Collected data:
....
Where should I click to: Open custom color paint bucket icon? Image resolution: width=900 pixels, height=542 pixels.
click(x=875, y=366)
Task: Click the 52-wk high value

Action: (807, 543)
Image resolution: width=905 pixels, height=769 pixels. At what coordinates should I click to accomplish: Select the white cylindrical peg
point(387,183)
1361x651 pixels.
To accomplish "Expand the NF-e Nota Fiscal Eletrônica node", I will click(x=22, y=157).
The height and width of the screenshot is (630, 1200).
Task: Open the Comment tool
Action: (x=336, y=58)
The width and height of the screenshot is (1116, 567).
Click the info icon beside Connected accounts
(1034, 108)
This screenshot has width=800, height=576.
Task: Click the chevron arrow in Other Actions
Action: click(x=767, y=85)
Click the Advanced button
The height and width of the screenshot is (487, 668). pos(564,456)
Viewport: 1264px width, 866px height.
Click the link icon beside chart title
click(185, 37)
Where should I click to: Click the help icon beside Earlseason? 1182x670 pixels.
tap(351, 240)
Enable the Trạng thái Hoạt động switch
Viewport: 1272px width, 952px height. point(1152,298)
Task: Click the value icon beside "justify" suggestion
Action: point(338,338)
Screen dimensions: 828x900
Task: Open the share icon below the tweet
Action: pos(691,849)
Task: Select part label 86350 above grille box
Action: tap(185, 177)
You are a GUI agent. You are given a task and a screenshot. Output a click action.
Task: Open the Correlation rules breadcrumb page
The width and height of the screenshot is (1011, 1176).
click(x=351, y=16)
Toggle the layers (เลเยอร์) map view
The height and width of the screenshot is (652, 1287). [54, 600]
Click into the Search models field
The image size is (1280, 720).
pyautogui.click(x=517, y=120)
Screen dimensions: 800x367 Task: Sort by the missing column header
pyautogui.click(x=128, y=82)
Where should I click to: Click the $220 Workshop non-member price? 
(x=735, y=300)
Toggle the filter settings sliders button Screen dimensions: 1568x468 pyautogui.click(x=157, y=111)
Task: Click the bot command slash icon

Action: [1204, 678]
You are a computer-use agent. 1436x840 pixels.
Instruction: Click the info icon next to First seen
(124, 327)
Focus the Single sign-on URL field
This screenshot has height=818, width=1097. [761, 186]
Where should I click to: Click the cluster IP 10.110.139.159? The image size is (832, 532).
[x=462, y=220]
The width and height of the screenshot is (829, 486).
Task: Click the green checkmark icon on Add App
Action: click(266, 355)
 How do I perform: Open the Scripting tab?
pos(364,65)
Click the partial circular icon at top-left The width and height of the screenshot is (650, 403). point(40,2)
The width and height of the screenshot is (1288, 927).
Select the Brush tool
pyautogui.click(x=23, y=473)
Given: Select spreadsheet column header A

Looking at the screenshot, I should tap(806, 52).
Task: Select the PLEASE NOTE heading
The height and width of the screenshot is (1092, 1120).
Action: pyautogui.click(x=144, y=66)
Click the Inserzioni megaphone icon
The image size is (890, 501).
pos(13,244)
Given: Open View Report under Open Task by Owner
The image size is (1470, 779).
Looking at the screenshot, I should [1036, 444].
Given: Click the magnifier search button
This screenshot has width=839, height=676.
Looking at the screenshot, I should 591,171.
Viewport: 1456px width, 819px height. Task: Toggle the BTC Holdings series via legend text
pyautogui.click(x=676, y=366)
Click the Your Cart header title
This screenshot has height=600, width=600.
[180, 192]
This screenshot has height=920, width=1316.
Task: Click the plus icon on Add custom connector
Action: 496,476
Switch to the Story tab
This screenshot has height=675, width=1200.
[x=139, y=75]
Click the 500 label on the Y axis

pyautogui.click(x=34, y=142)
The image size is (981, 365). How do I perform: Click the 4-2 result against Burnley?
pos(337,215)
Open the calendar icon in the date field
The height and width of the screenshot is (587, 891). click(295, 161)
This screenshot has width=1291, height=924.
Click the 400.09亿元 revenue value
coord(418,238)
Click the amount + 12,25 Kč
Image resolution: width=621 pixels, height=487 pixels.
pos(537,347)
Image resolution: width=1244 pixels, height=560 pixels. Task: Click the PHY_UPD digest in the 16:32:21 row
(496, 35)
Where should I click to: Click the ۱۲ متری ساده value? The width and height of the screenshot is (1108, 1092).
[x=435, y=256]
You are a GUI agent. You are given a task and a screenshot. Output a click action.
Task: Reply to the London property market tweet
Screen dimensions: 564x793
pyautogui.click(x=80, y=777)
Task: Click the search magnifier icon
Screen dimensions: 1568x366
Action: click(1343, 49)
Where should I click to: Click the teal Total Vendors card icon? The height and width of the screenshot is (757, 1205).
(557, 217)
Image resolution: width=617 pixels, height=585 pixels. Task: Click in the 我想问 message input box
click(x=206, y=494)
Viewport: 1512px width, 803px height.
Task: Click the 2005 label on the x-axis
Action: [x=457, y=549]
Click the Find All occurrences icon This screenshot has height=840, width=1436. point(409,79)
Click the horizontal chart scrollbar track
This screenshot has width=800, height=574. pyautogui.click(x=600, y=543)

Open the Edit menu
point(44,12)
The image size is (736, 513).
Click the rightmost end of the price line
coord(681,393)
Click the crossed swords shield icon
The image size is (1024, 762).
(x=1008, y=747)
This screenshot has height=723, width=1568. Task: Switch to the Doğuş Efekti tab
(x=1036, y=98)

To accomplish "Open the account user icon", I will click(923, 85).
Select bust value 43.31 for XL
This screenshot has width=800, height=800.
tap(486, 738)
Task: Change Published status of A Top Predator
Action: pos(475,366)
....
Write out a word-for-word copy of every entry above.

* THE COMPLETED TASK *
Where should I click to: Open custom color paint bucket icon? Image resolution: width=900 pixels, height=542 pixels.
click(x=875, y=366)
Task: Click the 52-wk high value

Action: (807, 543)
Image resolution: width=905 pixels, height=769 pixels. At what coordinates should I click to accomplish: Select the white cylindrical peg
point(387,183)
1361x651 pixels.
To accomplish "Expand the NF-e Nota Fiscal Eletrônica node", I will click(x=22, y=157).
The height and width of the screenshot is (630, 1200).
Task: Open the Comment tool
Action: (x=336, y=58)
The width and height of the screenshot is (1116, 567).
Click the info icon beside Connected accounts
(1034, 108)
This screenshot has width=800, height=576.
Task: Click the chevron arrow in Other Actions
Action: click(x=767, y=85)
Click the Advanced button
The height and width of the screenshot is (487, 668). pos(564,456)
Viewport: 1264px width, 866px height.
Click the link icon beside chart title
click(185, 37)
Where should I click to: Click the help icon beside Earlseason? 1182x670 pixels.
tap(351, 240)
Enable the Trạng thái Hoạt động switch
Viewport: 1272px width, 952px height. point(1152,298)
Task: Click the value icon beside "justify" suggestion
Action: point(338,338)
Screen dimensions: 828x900
Task: Open the share icon below the tweet
Action: pos(691,849)
Task: Select part label 86350 above grille box
Action: tap(185, 177)
You are a GUI agent. You are given a task and a screenshot. Output a click action.
Task: Open the Correlation rules breadcrumb page
The width and height of the screenshot is (1011, 1176).
click(x=351, y=16)
Toggle the layers (เลเยอร์) map view
The height and width of the screenshot is (652, 1287). [54, 600]
Click into the Search models field
The image size is (1280, 720).
pyautogui.click(x=517, y=120)
Screen dimensions: 800x367 Task: Sort by the missing column header
pyautogui.click(x=128, y=82)
Where should I click to: Click the $220 Workshop non-member price? 
(x=735, y=300)
Toggle the filter settings sliders button Screen dimensions: 1568x468 pyautogui.click(x=157, y=111)
Task: Click the bot command slash icon

Action: [1204, 678]
You are a computer-use agent. 1436x840 pixels.
Instruction: Click the info icon next to First seen
(124, 327)
Focus the Single sign-on URL field
This screenshot has height=818, width=1097. [761, 186]
Where should I click to: Click the cluster IP 10.110.139.159? The image size is (832, 532).
[x=462, y=220]
The width and height of the screenshot is (829, 486).
Task: Click the green checkmark icon on Add App
Action: click(266, 355)
 How do I perform: Open the Scripting tab?
pos(364,65)
Click the partial circular icon at top-left The width and height of the screenshot is (650, 403). point(40,2)
The width and height of the screenshot is (1288, 927).
Select the Brush tool
pyautogui.click(x=23, y=473)
Given: Select spreadsheet column header A

Looking at the screenshot, I should tap(806, 52).
Task: Select the PLEASE NOTE heading
The height and width of the screenshot is (1092, 1120).
Action: pyautogui.click(x=144, y=66)
Click the Inserzioni megaphone icon
The image size is (890, 501).
pos(13,244)
Given: Open View Report under Open Task by Owner
The image size is (1470, 779).
Looking at the screenshot, I should [1036, 444].
Given: Click the magnifier search button
This screenshot has width=839, height=676.
Looking at the screenshot, I should 591,171.
Viewport: 1456px width, 819px height. Task: Toggle the BTC Holdings series via legend text
pyautogui.click(x=676, y=366)
Click the Your Cart header title
This screenshot has height=600, width=600.
[180, 192]
This screenshot has height=920, width=1316.
Task: Click the plus icon on Add custom connector
Action: 496,476
Switch to the Story tab
This screenshot has height=675, width=1200.
[x=139, y=75]
Click the 500 label on the Y axis

pyautogui.click(x=34, y=142)
The image size is (981, 365). How do I perform: Click the 4-2 result against Burnley?
pos(337,215)
Open the calendar icon in the date field
The height and width of the screenshot is (587, 891). click(295, 161)
This screenshot has width=1291, height=924.
Click the 400.09亿元 revenue value
coord(418,238)
Click the amount + 12,25 Kč
Image resolution: width=621 pixels, height=487 pixels.
pos(537,347)
Image resolution: width=1244 pixels, height=560 pixels. Task: Click the PHY_UPD digest in the 16:32:21 row
(496, 35)
Where should I click to: Click the ۱۲ متری ساده value? The width and height of the screenshot is (1108, 1092).
[x=435, y=256]
You are a GUI agent. You are given a task and a screenshot. Output a click action.
Task: Reply to the London property market tweet
Screen dimensions: 564x793
pyautogui.click(x=80, y=777)
Task: Click the search magnifier icon
Screen dimensions: 1568x366
Action: click(1343, 49)
Where should I click to: Click the teal Total Vendors card icon? The height and width of the screenshot is (757, 1205).
(557, 217)
Image resolution: width=617 pixels, height=585 pixels. Task: Click in the 我想问 message input box
click(x=206, y=494)
Viewport: 1512px width, 803px height.
Task: Click the 2005 label on the x-axis
Action: [x=457, y=549]
Click the Find All occurrences icon This screenshot has height=840, width=1436. point(409,79)
Click the horizontal chart scrollbar track
This screenshot has width=800, height=574. pyautogui.click(x=600, y=543)

Open the Edit menu
point(44,12)
The image size is (736, 513).
Click the rightmost end of the price line
coord(681,393)
Click the crossed swords shield icon
The image size is (1024, 762).
(x=1008, y=747)
This screenshot has height=723, width=1568. Task: Switch to the Doğuş Efekti tab
(x=1036, y=98)

To accomplish "Open the account user icon", I will click(923, 85).
Select bust value 43.31 for XL
This screenshot has width=800, height=800.
tap(486, 738)
Task: Change Published status of A Top Predator
Action: pos(475,366)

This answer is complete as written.